Copy each line below holding "computer".
___ DATA FOR ANALYSIS
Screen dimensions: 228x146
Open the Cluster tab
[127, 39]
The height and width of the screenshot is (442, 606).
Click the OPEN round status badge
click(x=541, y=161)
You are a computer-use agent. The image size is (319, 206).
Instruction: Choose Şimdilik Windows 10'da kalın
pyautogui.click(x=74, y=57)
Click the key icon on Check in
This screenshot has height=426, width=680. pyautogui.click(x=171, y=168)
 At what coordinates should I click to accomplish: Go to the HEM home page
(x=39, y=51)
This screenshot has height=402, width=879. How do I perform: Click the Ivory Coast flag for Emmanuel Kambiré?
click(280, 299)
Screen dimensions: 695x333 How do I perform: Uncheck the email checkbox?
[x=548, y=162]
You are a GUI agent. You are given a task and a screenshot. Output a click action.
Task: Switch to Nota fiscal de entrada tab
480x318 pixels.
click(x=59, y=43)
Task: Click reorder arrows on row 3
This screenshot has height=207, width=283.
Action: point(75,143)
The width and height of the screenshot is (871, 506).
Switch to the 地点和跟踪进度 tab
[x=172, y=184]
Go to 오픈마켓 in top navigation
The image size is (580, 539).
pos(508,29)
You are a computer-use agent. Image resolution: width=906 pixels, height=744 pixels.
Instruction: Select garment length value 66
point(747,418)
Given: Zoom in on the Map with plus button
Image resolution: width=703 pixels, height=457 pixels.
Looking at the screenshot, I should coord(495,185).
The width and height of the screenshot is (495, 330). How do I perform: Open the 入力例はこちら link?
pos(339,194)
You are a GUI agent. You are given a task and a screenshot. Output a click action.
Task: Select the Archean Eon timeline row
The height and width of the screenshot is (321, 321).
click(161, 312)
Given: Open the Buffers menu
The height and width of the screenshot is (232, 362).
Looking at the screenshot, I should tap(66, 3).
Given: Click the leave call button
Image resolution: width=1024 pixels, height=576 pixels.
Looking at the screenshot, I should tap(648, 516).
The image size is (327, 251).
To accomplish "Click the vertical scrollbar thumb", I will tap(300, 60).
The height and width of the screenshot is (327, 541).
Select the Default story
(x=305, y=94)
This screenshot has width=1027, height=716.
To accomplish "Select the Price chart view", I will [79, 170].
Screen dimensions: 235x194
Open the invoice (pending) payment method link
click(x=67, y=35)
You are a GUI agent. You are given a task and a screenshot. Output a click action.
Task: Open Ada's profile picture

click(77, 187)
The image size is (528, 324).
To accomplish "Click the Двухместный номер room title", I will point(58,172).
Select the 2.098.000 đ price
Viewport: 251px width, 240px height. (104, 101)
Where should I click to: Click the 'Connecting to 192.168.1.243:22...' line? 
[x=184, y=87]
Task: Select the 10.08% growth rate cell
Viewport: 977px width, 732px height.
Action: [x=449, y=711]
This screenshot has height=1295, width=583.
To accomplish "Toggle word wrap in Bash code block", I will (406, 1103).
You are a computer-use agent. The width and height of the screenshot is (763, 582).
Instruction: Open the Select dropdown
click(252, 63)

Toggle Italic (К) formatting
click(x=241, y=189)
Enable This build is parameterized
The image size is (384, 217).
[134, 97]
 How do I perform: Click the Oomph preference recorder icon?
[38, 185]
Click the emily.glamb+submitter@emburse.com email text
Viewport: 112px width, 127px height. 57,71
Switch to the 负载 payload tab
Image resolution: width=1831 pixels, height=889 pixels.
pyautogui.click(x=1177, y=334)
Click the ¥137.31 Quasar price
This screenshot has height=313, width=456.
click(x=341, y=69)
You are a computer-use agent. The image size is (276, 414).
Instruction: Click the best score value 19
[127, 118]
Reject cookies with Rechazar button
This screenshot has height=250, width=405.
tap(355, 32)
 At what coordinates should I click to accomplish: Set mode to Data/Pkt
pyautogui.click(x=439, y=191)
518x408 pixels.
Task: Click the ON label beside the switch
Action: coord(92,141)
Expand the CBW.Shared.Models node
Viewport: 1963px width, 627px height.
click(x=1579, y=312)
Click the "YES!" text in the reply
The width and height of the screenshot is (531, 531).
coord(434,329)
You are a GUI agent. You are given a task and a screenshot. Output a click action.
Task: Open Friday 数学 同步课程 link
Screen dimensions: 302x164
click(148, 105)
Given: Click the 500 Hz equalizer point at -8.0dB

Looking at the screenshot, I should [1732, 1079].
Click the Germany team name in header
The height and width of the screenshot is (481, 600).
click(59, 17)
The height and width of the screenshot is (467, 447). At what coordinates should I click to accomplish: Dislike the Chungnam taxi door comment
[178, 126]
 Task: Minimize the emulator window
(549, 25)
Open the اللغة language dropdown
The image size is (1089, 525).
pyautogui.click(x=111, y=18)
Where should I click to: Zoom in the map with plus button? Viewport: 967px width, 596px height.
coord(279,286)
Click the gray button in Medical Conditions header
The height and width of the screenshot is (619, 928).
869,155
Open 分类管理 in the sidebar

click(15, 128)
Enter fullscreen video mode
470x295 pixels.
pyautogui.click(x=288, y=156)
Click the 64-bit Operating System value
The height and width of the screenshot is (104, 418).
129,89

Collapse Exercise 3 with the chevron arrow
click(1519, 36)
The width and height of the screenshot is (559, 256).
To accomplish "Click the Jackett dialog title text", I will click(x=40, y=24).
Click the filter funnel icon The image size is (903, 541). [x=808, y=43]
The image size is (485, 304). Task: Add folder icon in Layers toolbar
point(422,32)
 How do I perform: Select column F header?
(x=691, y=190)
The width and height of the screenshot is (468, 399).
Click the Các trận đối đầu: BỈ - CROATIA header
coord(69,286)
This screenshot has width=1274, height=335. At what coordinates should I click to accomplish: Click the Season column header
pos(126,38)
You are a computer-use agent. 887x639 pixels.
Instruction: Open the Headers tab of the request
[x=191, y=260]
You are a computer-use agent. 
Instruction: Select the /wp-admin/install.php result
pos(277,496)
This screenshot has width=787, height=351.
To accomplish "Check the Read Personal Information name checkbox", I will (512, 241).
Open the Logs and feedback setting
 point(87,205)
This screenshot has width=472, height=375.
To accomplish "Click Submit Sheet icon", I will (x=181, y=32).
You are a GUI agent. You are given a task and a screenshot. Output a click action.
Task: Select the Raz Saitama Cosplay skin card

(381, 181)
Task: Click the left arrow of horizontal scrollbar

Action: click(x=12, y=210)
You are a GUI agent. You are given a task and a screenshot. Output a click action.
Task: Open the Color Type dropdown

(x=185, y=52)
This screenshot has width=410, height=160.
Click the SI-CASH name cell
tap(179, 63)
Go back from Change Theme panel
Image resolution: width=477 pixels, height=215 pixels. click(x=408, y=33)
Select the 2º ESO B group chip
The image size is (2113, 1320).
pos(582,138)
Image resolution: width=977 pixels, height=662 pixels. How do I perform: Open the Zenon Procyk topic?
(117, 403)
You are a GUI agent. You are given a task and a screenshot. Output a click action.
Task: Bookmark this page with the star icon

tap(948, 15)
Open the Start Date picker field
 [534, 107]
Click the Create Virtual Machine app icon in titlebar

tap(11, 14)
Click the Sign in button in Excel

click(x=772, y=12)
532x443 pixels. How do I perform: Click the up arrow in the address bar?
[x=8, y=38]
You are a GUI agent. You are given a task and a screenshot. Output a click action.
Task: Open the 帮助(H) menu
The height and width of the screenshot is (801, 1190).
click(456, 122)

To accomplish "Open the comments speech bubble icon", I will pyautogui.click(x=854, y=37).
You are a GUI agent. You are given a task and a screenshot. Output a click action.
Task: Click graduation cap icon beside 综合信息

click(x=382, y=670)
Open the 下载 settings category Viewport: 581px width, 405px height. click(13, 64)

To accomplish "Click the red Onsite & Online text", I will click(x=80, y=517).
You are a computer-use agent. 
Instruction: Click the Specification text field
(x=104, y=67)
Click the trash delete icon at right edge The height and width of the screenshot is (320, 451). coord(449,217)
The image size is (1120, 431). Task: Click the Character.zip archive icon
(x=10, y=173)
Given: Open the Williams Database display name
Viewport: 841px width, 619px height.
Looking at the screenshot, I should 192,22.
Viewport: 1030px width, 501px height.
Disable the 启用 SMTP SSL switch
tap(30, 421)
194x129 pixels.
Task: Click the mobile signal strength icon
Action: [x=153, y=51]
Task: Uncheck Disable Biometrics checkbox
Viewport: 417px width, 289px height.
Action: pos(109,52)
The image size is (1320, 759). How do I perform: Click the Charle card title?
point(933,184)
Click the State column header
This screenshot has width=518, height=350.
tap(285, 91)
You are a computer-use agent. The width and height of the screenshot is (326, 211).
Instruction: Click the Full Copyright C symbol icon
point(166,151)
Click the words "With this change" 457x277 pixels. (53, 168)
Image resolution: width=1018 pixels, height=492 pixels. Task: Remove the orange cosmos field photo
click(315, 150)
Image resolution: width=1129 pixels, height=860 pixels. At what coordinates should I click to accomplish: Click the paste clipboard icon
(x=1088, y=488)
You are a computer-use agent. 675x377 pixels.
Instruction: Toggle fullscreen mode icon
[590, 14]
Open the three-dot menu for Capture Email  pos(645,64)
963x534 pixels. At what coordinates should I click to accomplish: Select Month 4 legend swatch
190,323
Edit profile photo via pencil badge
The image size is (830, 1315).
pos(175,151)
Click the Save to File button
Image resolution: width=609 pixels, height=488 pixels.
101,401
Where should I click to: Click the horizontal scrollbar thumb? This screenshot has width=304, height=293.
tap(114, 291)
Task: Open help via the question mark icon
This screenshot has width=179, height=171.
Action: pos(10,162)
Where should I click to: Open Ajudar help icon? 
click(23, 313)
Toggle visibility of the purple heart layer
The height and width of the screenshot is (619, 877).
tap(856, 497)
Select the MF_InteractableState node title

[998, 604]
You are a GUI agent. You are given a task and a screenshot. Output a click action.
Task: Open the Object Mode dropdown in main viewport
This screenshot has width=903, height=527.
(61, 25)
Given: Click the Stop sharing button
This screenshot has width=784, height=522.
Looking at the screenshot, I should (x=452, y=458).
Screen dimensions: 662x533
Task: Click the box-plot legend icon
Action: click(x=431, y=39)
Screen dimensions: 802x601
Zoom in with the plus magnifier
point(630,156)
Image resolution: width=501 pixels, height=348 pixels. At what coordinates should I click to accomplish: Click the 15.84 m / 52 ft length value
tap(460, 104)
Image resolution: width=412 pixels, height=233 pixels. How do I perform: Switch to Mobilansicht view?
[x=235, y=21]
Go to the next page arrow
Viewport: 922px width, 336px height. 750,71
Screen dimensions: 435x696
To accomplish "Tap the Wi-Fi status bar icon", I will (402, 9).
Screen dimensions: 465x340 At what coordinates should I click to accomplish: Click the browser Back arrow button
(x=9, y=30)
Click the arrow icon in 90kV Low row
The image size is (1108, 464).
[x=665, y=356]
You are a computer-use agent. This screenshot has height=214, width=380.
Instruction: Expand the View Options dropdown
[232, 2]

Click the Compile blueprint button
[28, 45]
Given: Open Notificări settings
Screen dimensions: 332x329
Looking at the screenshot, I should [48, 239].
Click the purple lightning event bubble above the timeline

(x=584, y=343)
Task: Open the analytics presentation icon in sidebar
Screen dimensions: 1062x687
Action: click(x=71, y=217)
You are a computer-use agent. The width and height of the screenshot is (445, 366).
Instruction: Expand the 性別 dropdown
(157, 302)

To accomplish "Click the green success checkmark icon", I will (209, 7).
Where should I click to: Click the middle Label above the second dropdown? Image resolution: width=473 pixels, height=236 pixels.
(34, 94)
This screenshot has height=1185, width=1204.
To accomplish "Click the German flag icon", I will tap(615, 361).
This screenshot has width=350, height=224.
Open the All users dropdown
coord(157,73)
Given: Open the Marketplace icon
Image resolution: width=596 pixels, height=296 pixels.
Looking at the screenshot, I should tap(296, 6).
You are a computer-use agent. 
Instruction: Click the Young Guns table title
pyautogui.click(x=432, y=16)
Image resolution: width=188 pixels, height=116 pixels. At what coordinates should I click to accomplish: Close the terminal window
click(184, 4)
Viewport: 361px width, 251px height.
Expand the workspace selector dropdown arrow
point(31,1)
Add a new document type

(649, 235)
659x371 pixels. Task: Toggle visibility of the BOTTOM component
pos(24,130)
______
■ ANSWER FOR THIS EXERCISE
You are a computer-use agent. The image size is (319, 206).
You are a computer-use agent. Image resolution: width=906 pixels, height=744 pixels.
You are a computer-use agent. The width and height of the screenshot is (763, 582).
You are a computer-use agent. The image size is (276, 414).
You are a computer-use agent. 887x639 pixels.
You are a computer-use agent. 
You are a computer-use agent. 
You are a computer-use agent. The width and height of the screenshot is (326, 211).
You are a computer-use agent. 675x377 pixels.
You are a computer-use agent. This screenshot has height=214, width=380.
You are a computer-use agent. The width and height of the screenshot is (445, 366).
You are a computer-use agent. 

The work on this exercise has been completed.